We are on the fifth trend: from visibility to brand capitalization. StageUp’s president explains, “The return on investment in sponsorship has traditionally been based on the equivalence between sponsor visibility and commercial value. A type of measurement that is proving weaker and of less interest to sponsors every day because the channels and opportunities for visibility have multiplied and fragmented. The future of sponsorship is tied to the ability of the sport maker’s brand to tie in with the sponsor brand in a communication plan that builds a message consistent with its goals and values. Monitoring systems must consequently be updated by placing research and models at the center that value so-called “brand capitalization,” which can be up to 50 percent more valuable than visibility alone.” With this in mind, if visibility ceases to be the only evaluative element, even a less media-driven but strongly rooted in a territory reality such as Empoli in Serie A can prove to bring important benefits to a sponsor comparable to those obtainable with pairings with more emblazoned clubs.

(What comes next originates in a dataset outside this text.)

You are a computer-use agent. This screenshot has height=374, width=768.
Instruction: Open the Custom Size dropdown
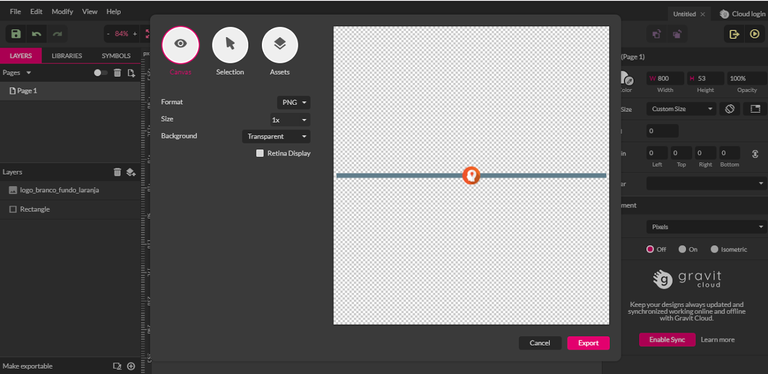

The latest trend lies in the growth of the wellness industry that goes hand in hand with societal dynamics: people are living longer and want to take care of their bodies, so physical activity becomes crucial. According to Statista, worldwide fitness club revenues of $91.2 billion in 2021 will skyrocket to $169.7 billion in 2030. “A boost,” Palazzi adds, “driven by rising per capita income globally. Aesthetic needs, for many, are now equated with primary needs.”